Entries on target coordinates
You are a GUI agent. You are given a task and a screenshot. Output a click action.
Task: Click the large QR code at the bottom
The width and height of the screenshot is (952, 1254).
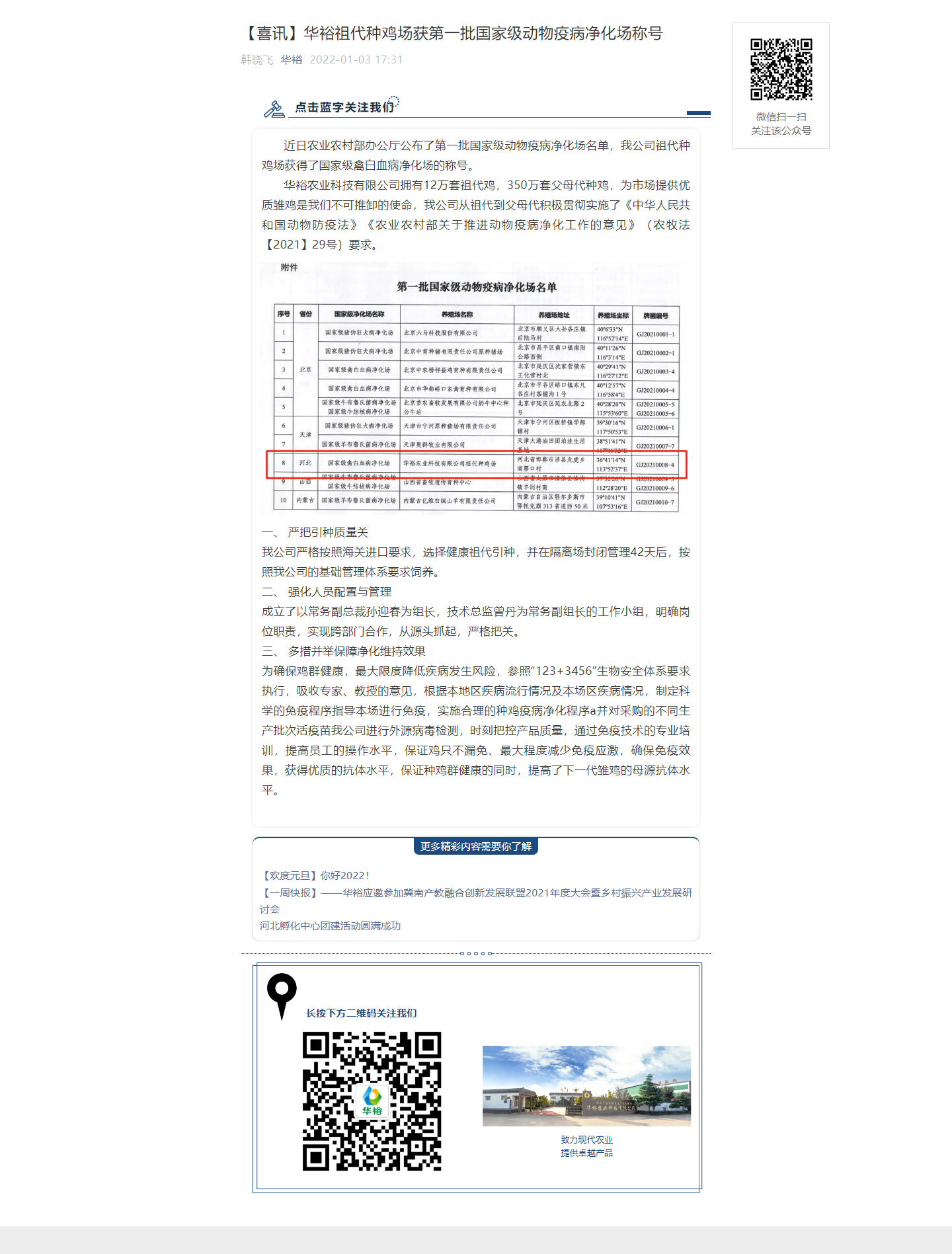click(x=372, y=1101)
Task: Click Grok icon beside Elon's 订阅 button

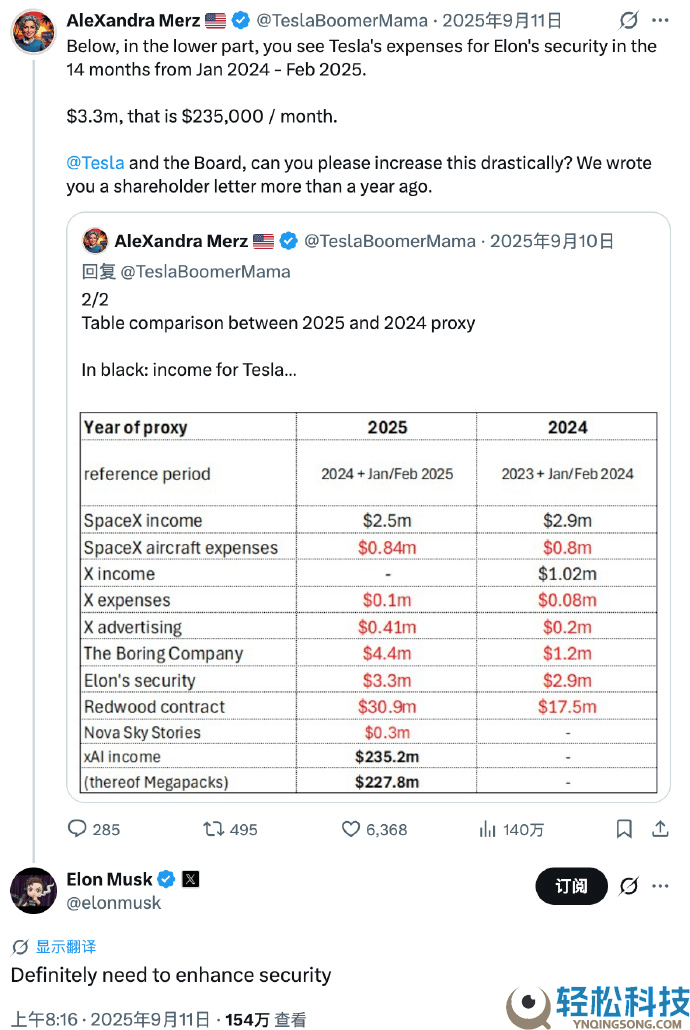Action: [629, 886]

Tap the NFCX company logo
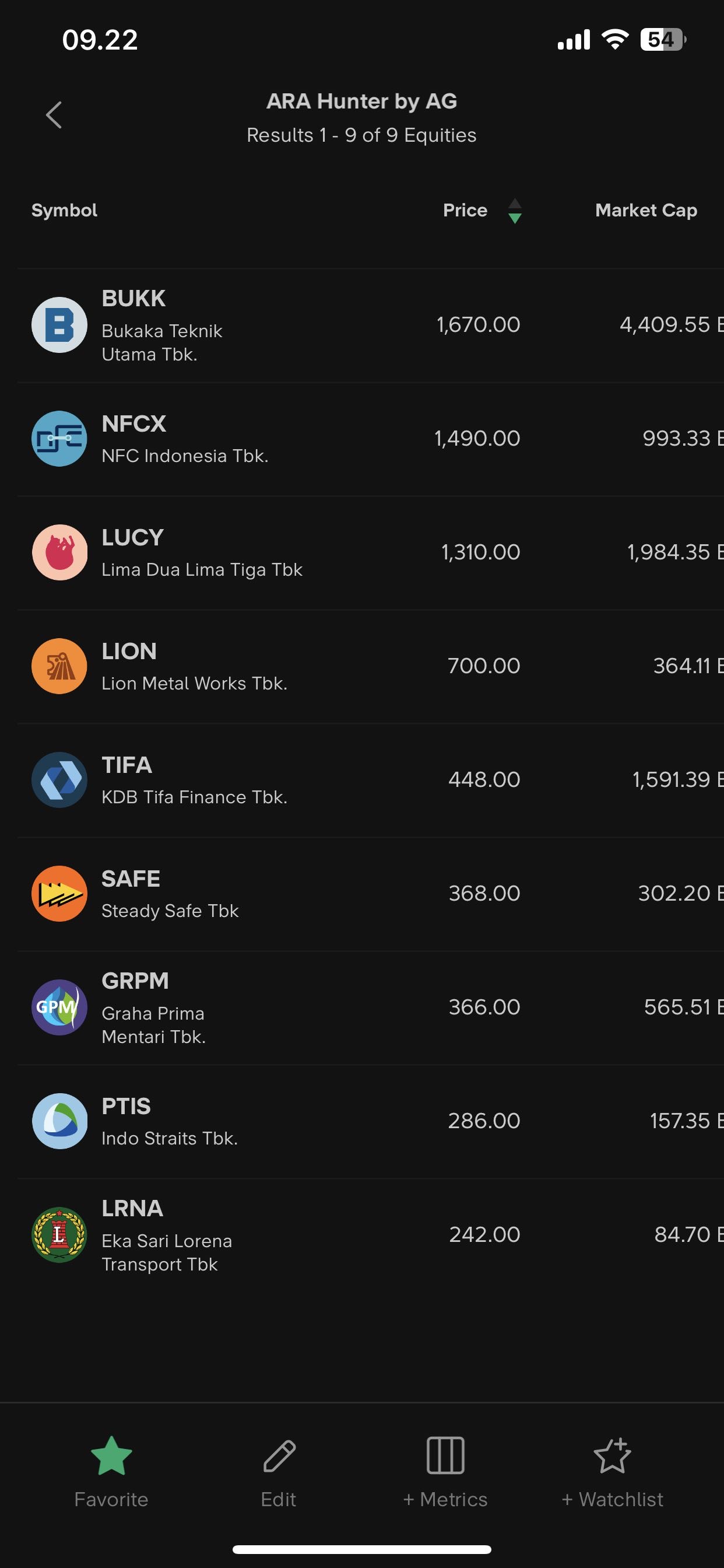[x=59, y=439]
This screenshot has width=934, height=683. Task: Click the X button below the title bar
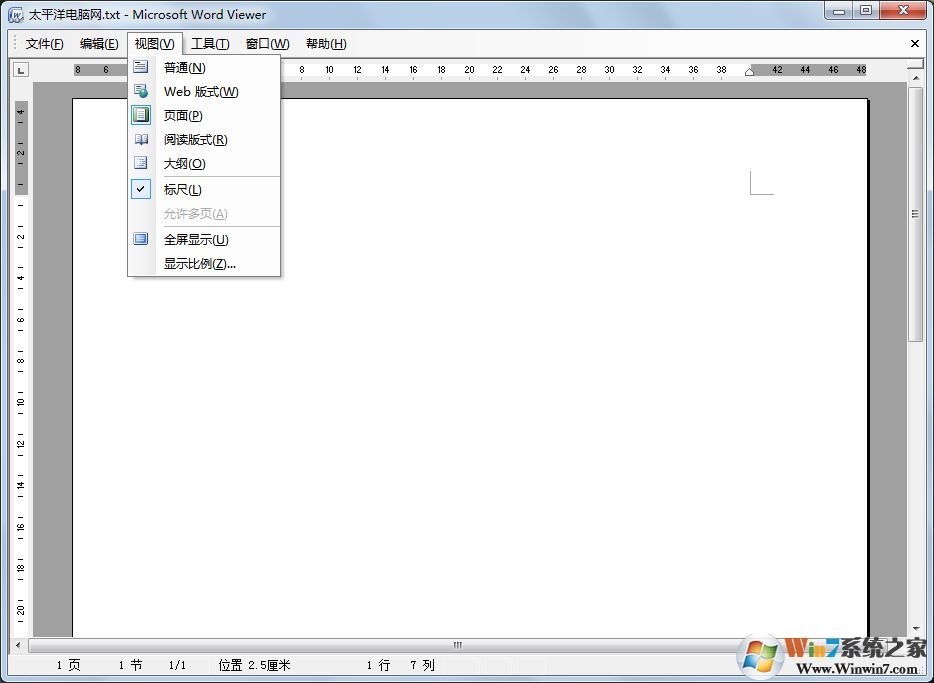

● SHORT PROBLEM: Lay out every line of the items as a Markdown table with the columns Row and Line, one numbered row per line. Skip blank lines and omit the pictures.

● RESULT OF THE EXERCISE:
| Row | Line |
|---|---|
| 1 | You are a GUI agent. You are given a task and a screenshot. Output a click action. |
| 2 | Task: Click the large QR code at the bottom |
| 3 | The width and height of the screenshot is (952, 1254). |
| 4 | click(x=372, y=1101) |
| 5 | Task: Click Grok icon beside Elon's 订阅 button |
| 6 | Action: [629, 886] |
| 7 | Tap the NFCX company logo |
| 8 | [x=59, y=439] |
| 9 | This screenshot has width=934, height=683. Task: Click the X button below the title bar |